Task directions - Each line below has to be set down again exactly.

Raw data -
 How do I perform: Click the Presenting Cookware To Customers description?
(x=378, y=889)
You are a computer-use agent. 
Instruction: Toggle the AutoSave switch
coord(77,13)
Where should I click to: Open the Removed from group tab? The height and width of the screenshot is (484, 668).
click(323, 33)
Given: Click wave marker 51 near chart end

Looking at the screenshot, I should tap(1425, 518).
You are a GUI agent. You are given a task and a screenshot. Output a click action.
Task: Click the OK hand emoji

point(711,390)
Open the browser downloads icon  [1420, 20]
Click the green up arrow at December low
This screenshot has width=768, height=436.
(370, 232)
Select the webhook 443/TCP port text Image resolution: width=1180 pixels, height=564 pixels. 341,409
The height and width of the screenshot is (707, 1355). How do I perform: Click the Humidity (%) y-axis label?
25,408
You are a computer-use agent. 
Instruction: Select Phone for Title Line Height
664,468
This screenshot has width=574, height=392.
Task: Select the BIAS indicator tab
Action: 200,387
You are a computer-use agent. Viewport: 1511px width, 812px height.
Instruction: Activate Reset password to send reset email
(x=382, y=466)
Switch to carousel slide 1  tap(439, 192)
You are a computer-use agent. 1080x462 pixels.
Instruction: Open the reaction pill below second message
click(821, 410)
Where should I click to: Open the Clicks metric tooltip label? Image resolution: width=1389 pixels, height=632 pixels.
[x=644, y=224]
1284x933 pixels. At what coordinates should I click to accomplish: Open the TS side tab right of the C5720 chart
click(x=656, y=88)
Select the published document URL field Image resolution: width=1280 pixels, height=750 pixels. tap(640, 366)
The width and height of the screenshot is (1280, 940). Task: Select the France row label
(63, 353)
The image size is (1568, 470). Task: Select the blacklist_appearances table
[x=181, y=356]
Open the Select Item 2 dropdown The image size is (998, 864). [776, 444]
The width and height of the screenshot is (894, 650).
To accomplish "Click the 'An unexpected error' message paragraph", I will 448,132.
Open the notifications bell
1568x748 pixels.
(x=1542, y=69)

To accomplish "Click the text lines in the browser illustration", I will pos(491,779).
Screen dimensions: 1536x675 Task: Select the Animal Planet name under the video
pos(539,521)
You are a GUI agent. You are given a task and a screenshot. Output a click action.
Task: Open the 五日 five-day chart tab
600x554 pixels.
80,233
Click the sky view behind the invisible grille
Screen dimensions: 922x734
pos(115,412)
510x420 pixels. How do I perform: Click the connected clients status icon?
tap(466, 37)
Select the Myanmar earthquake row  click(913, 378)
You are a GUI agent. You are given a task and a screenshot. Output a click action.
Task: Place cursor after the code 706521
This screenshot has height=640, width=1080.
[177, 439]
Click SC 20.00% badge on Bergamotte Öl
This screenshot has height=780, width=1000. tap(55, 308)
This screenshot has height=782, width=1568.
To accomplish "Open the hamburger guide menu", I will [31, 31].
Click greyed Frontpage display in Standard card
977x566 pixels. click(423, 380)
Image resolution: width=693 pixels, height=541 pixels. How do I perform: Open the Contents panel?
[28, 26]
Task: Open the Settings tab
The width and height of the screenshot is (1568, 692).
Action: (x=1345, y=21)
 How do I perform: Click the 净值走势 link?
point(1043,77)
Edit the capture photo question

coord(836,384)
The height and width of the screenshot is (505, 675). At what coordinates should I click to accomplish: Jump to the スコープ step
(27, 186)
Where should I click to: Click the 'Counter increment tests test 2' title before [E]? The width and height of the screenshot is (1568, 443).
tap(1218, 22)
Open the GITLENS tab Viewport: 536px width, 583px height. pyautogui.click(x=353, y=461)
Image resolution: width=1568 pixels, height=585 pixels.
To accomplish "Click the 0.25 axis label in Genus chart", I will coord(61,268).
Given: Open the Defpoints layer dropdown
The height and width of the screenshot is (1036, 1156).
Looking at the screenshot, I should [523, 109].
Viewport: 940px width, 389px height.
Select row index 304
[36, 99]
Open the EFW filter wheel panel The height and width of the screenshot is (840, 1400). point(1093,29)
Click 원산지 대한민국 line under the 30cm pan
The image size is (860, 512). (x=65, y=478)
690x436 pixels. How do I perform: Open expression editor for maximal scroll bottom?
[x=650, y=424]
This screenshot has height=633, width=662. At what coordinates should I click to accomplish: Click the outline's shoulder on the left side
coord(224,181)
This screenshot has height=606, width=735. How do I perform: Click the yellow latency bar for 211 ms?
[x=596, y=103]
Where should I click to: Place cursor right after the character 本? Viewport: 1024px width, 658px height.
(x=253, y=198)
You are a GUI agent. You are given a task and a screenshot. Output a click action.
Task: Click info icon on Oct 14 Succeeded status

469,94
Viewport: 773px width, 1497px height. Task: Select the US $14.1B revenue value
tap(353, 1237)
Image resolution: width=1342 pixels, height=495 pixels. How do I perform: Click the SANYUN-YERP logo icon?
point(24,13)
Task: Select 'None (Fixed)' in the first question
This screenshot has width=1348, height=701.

Exercise result -
 How do I perform: Click the Presenting Cookware To Customers description?
(x=378, y=889)
You are a computer-use agent. 
Instruction: Toggle the AutoSave switch
coord(77,13)
Where should I click to: Open the Removed from group tab? The height and width of the screenshot is (484, 668).
click(323, 33)
Given: Click wave marker 51 near chart end

Looking at the screenshot, I should tap(1425, 518).
You are a GUI agent. You are given a task and a screenshot. Output a click action.
Task: Click the OK hand emoji

point(711,390)
Open the browser downloads icon  [1420, 20]
Click the green up arrow at December low
This screenshot has width=768, height=436.
(370, 232)
Select the webhook 443/TCP port text Image resolution: width=1180 pixels, height=564 pixels. 341,409
The height and width of the screenshot is (707, 1355). How do I perform: Click the Humidity (%) y-axis label?
25,408
You are a computer-use agent. 
Instruction: Select Phone for Title Line Height
664,468
This screenshot has width=574, height=392.
Task: Select the BIAS indicator tab
Action: 200,387
You are a computer-use agent. Viewport: 1511px width, 812px height.
Instruction: Activate Reset password to send reset email
(x=382, y=466)
Switch to carousel slide 1  tap(439, 192)
You are a computer-use agent. 1080x462 pixels.
Instruction: Open the reaction pill below second message
click(821, 410)
Where should I click to: Open the Clicks metric tooltip label? Image resolution: width=1389 pixels, height=632 pixels.
[x=644, y=224]
1284x933 pixels. At what coordinates should I click to accomplish: Open the TS side tab right of the C5720 chart
click(x=656, y=88)
Select the published document URL field Image resolution: width=1280 pixels, height=750 pixels. tap(640, 366)
The width and height of the screenshot is (1280, 940). Task: Select the France row label
(63, 353)
The image size is (1568, 470). Task: Select the blacklist_appearances table
[x=181, y=356]
Open the Select Item 2 dropdown The image size is (998, 864). [776, 444]
The width and height of the screenshot is (894, 650).
To accomplish "Click the 'An unexpected error' message paragraph", I will 448,132.
Open the notifications bell
1568x748 pixels.
(x=1542, y=69)

To accomplish "Click the text lines in the browser illustration", I will pos(491,779).
Screen dimensions: 1536x675 Task: Select the Animal Planet name under the video
pos(539,521)
You are a GUI agent. You are given a task and a screenshot. Output a click action.
Task: Open the 五日 five-day chart tab
600x554 pixels.
80,233
Click the sky view behind the invisible grille
Screen dimensions: 922x734
pos(115,412)
510x420 pixels. How do I perform: Click the connected clients status icon?
tap(466, 37)
Select the Myanmar earthquake row  click(913, 378)
You are a GUI agent. You are given a task and a screenshot. Output a click action.
Task: Place cursor after the code 706521
This screenshot has height=640, width=1080.
[177, 439]
Click SC 20.00% badge on Bergamotte Öl
This screenshot has height=780, width=1000. tap(55, 308)
This screenshot has height=782, width=1568.
To accomplish "Open the hamburger guide menu", I will [31, 31].
Click greyed Frontpage display in Standard card
977x566 pixels. click(423, 380)
Image resolution: width=693 pixels, height=541 pixels. How do I perform: Open the Contents panel?
[28, 26]
Task: Open the Settings tab
The width and height of the screenshot is (1568, 692).
Action: (x=1345, y=21)
 How do I perform: Click the 净值走势 link?
point(1043,77)
Edit the capture photo question

coord(836,384)
The height and width of the screenshot is (505, 675). At what coordinates should I click to accomplish: Jump to the スコープ step
(27, 186)
Where should I click to: Click the 'Counter increment tests test 2' title before [E]? The width and height of the screenshot is (1568, 443).
tap(1218, 22)
Open the GITLENS tab Viewport: 536px width, 583px height. pyautogui.click(x=353, y=461)
Image resolution: width=1568 pixels, height=585 pixels.
To accomplish "Click the 0.25 axis label in Genus chart", I will coord(61,268).
Given: Open the Defpoints layer dropdown
The height and width of the screenshot is (1036, 1156).
Looking at the screenshot, I should [523, 109].
Viewport: 940px width, 389px height.
Select row index 304
[36, 99]
Open the EFW filter wheel panel The height and width of the screenshot is (840, 1400). point(1093,29)
Click 원산지 대한민국 line under the 30cm pan
The image size is (860, 512). (x=65, y=478)
690x436 pixels. How do I perform: Open expression editor for maximal scroll bottom?
[x=650, y=424]
This screenshot has height=633, width=662. At what coordinates should I click to accomplish: Click the outline's shoulder on the left side
coord(224,181)
This screenshot has height=606, width=735. How do I perform: Click the yellow latency bar for 211 ms?
[x=596, y=103]
Where should I click to: Place cursor right after the character 本? Viewport: 1024px width, 658px height.
(x=253, y=198)
You are a GUI agent. You are given a task and a screenshot. Output a click action.
Task: Click info icon on Oct 14 Succeeded status

469,94
Viewport: 773px width, 1497px height. Task: Select the US $14.1B revenue value
tap(353, 1237)
Image resolution: width=1342 pixels, height=495 pixels. How do I perform: Click the SANYUN-YERP logo icon?
point(24,13)
Task: Select 'None (Fixed)' in the first question
This screenshot has width=1348, height=701.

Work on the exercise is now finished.